Data items:
·····

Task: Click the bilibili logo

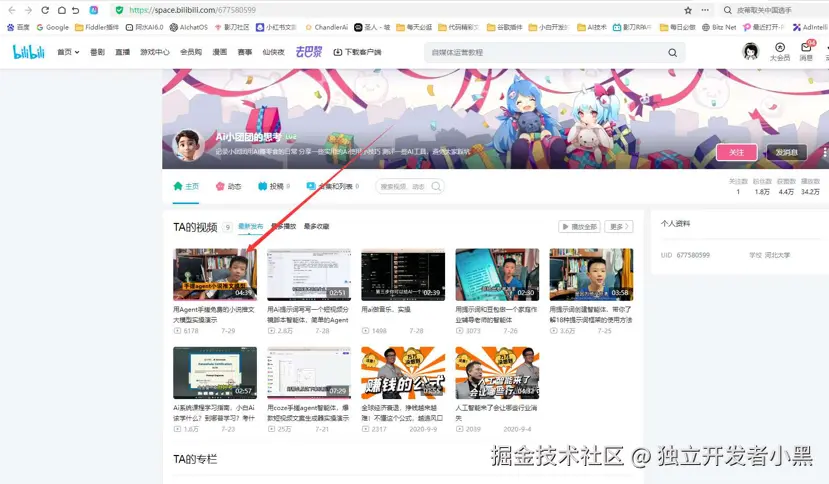Action: pos(28,51)
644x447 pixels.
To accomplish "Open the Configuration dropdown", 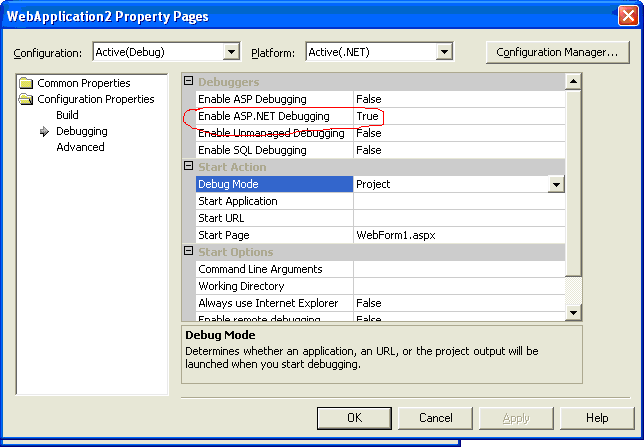I will click(x=231, y=52).
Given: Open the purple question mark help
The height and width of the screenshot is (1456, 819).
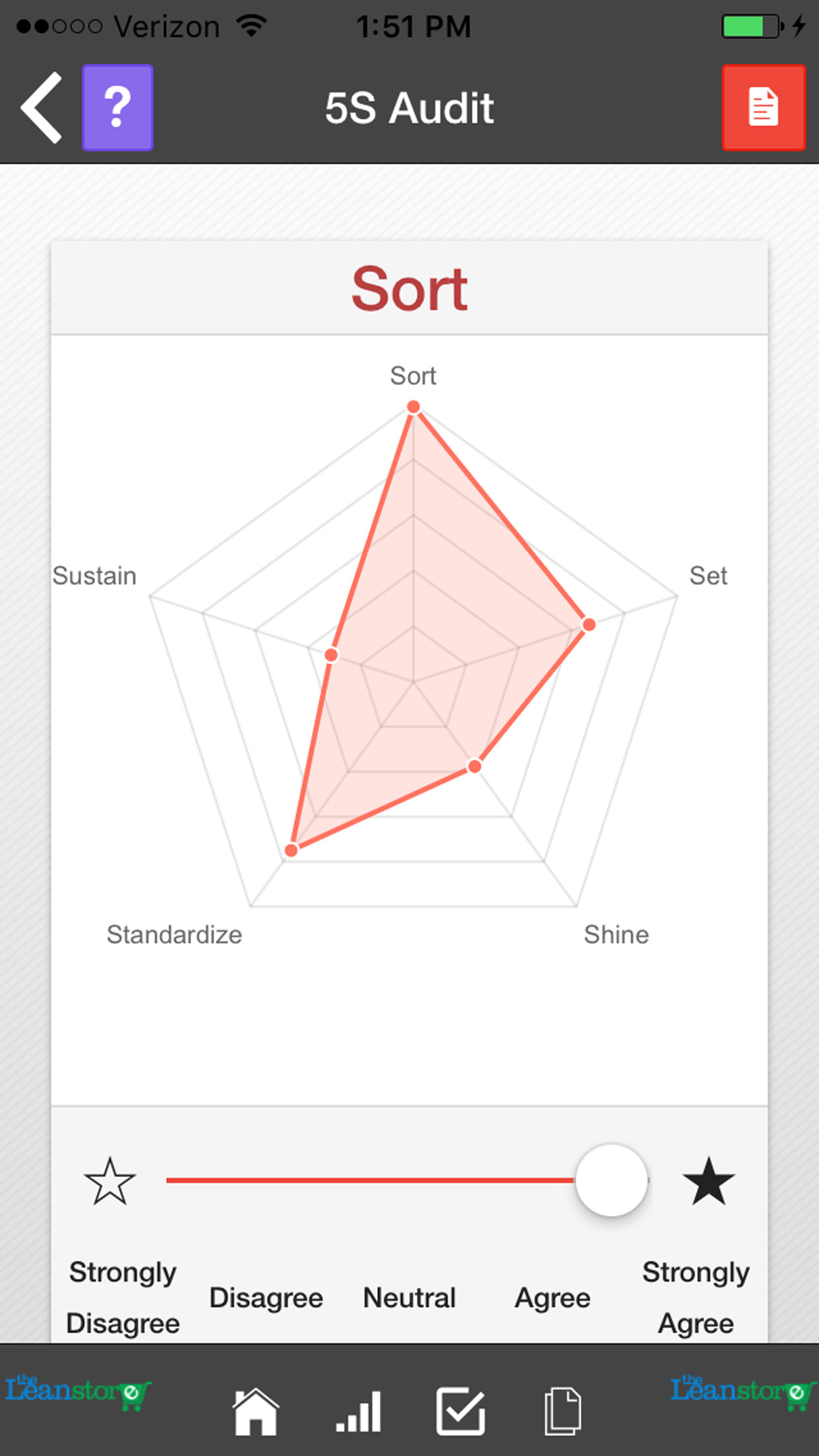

·····

▶ **The task**
Set down the lines from the one containing "Given: Open the purple question mark help" through the last line of the records above, both included, exactly as they appear and with no other text. Pictures should not be set down.

▶ **Written answer**
Given: Open the purple question mark help
The height and width of the screenshot is (1456, 819).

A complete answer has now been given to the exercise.